(Collected data)
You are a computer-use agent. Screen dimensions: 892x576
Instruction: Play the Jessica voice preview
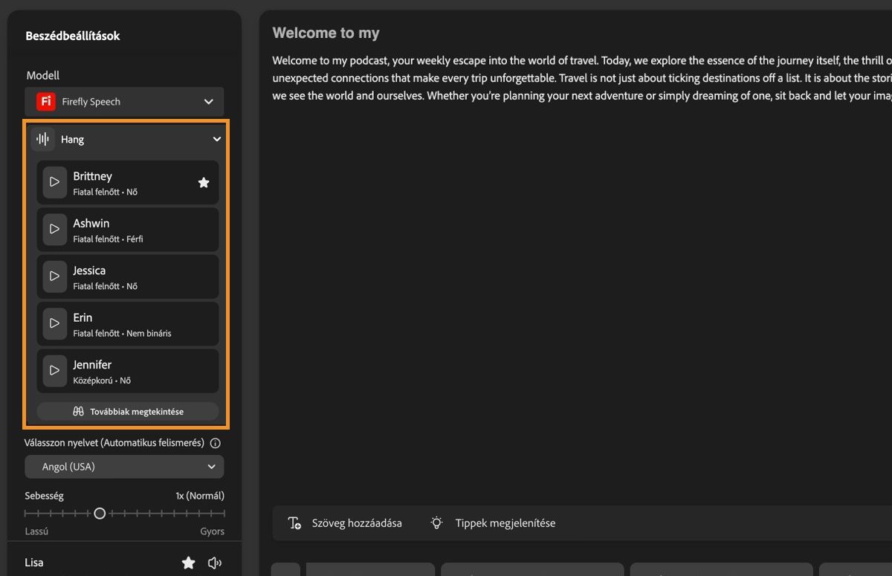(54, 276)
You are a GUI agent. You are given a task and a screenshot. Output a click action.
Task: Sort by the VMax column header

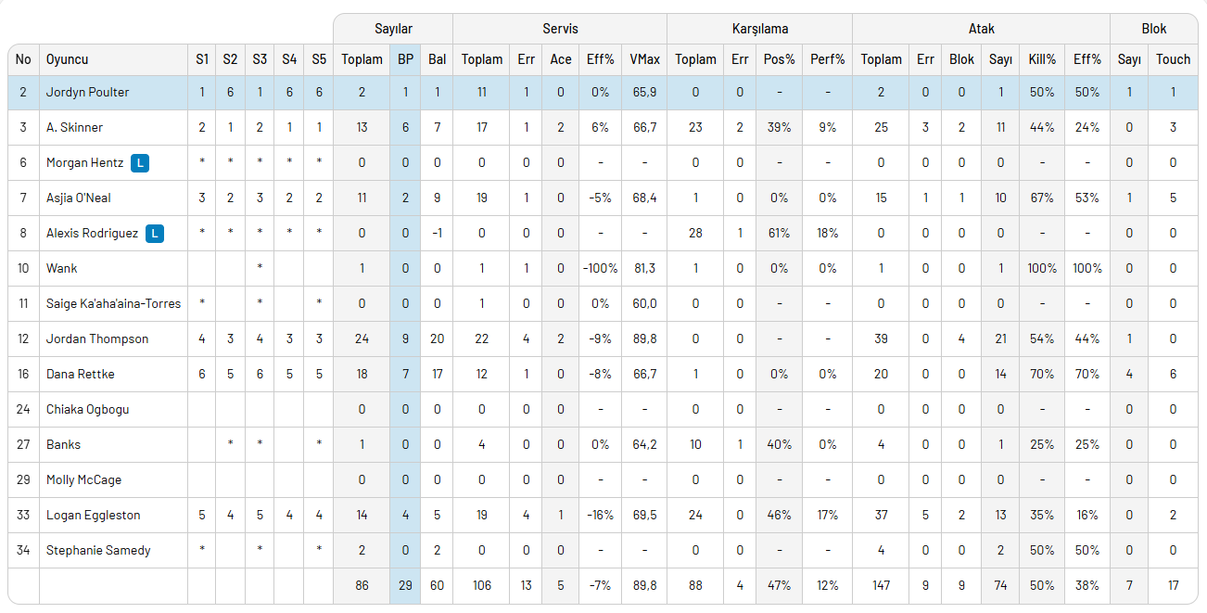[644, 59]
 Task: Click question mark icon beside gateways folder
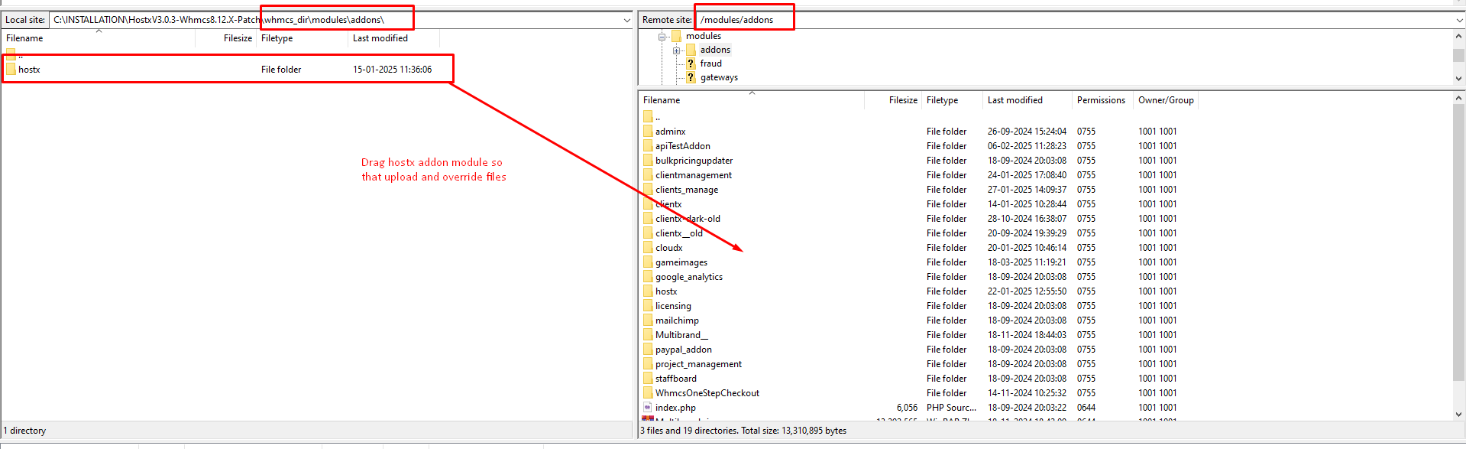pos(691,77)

= Work to be completed =
An exact copy of the entries above is required; pictures are not part of it.

= Response area =
You are a computer-use agent. Screen dimensions: 892x576
Instruction: Play the Jessica voice preview
(54, 276)
You are a GUI agent. You are given a task and a screenshot. Output a click action.
Task: Sort by the VMax column header

[644, 59]
 Task: Click question mark icon beside gateways folder
pos(691,77)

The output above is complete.